**EXTRACTED INFORMATION**
######

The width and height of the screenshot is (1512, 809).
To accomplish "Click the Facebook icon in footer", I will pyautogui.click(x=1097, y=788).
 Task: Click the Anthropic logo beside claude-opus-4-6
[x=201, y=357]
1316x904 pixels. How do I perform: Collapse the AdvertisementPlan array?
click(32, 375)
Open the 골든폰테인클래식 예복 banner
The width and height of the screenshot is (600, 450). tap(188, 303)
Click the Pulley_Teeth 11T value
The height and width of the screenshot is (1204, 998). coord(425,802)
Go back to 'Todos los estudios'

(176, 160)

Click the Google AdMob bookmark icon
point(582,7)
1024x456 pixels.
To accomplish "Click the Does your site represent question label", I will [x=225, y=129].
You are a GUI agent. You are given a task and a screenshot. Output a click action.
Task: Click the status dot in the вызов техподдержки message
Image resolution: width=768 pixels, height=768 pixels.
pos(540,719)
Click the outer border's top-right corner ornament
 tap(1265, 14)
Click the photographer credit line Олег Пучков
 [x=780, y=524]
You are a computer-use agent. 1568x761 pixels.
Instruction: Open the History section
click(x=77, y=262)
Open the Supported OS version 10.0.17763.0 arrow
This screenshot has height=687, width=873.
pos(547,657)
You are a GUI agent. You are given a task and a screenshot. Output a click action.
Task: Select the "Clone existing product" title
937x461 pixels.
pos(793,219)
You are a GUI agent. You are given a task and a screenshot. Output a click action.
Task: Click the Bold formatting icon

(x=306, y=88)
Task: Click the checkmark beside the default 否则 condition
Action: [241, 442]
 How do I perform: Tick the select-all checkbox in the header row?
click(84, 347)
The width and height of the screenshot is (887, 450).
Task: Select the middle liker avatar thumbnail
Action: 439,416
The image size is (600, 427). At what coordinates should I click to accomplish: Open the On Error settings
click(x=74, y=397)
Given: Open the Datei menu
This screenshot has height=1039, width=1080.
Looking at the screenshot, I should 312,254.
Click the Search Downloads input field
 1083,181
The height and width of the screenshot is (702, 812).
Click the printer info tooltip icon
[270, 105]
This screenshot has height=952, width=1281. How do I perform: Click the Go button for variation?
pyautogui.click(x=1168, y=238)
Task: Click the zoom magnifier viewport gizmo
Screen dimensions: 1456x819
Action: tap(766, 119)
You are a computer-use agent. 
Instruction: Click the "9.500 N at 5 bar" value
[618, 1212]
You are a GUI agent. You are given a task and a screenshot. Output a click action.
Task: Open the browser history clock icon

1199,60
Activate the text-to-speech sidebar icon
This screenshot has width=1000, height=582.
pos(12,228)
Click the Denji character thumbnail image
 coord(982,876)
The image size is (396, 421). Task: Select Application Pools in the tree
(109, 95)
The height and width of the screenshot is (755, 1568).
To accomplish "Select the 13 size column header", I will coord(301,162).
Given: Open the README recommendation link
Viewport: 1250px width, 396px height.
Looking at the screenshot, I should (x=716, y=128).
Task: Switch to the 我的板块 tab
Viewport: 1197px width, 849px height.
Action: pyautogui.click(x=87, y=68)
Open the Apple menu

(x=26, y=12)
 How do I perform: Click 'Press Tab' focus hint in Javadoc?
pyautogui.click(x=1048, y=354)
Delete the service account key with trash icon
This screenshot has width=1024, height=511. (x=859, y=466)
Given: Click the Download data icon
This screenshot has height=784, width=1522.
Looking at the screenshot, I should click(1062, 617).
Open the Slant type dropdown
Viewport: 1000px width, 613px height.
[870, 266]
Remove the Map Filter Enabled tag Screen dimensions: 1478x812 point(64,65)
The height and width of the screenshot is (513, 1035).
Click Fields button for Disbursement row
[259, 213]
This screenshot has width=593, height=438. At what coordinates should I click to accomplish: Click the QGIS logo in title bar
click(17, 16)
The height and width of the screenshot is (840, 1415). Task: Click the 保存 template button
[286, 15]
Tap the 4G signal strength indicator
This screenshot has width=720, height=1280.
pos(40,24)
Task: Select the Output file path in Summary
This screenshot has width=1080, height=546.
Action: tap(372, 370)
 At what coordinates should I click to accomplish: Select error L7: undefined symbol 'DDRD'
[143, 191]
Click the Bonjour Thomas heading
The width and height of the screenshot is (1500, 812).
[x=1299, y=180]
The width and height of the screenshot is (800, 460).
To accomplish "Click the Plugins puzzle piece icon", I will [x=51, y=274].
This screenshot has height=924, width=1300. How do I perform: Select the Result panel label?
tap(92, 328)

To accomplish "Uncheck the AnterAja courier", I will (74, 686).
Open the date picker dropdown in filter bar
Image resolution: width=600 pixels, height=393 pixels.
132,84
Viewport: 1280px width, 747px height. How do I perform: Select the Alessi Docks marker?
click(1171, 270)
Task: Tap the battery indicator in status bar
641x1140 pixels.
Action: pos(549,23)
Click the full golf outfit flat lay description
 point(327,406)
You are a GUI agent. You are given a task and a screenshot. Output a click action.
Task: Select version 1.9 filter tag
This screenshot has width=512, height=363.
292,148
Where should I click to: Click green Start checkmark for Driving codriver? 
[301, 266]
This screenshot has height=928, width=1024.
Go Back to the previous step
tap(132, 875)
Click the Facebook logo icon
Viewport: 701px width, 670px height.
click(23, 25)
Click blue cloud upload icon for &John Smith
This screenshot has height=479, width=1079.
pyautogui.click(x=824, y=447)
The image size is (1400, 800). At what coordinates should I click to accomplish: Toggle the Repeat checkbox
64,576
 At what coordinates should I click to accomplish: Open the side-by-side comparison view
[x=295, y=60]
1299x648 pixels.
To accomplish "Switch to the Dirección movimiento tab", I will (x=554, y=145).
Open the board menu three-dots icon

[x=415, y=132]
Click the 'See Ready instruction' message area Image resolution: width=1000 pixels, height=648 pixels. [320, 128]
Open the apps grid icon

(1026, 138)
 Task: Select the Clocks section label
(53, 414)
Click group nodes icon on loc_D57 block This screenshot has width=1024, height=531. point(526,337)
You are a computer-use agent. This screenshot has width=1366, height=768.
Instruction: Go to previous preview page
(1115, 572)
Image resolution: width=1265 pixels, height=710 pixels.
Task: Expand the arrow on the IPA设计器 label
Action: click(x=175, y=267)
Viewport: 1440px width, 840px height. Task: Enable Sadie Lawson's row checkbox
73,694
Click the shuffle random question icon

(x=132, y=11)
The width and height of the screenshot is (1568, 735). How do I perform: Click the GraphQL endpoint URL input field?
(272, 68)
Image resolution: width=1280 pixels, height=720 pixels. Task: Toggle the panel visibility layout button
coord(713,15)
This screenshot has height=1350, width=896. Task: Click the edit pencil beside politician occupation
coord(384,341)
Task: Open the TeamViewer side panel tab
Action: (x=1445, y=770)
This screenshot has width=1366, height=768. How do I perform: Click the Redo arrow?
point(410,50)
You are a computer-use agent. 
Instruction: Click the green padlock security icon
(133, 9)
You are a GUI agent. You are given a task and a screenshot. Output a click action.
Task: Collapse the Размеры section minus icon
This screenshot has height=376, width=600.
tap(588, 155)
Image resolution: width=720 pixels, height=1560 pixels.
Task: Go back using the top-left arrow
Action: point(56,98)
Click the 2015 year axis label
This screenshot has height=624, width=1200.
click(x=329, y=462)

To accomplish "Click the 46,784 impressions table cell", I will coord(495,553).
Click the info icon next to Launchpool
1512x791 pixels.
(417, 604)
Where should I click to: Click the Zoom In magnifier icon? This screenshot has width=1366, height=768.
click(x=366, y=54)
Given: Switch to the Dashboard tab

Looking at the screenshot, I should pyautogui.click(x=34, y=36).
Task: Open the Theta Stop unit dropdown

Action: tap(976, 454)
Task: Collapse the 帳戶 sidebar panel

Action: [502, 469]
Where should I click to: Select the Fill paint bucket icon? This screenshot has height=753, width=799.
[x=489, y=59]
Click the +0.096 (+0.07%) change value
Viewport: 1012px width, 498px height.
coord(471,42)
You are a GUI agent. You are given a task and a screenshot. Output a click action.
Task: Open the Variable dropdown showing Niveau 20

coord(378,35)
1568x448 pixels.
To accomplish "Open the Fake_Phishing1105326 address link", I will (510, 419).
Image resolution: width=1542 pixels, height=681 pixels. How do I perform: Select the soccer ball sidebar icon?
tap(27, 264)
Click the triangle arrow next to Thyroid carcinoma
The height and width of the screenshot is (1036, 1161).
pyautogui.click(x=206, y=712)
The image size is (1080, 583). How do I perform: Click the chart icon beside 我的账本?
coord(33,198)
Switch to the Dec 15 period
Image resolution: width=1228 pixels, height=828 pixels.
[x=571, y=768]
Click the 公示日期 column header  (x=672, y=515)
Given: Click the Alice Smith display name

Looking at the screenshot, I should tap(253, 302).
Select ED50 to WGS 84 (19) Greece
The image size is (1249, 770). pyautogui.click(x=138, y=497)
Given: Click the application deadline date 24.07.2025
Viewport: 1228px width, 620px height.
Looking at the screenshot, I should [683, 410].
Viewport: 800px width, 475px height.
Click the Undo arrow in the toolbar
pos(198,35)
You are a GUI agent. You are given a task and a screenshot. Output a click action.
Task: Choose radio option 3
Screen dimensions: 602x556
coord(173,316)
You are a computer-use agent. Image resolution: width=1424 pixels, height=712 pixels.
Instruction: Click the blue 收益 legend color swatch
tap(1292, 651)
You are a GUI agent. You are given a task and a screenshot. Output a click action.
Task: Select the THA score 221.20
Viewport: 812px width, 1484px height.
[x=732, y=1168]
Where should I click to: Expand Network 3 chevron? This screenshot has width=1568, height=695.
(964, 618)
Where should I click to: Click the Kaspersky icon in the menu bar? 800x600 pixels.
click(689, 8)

######

**ACTIVITY**
Check each line of the listing above for the string "column", and report how many lines contain it, as a number alone.

**OUTPUT**
2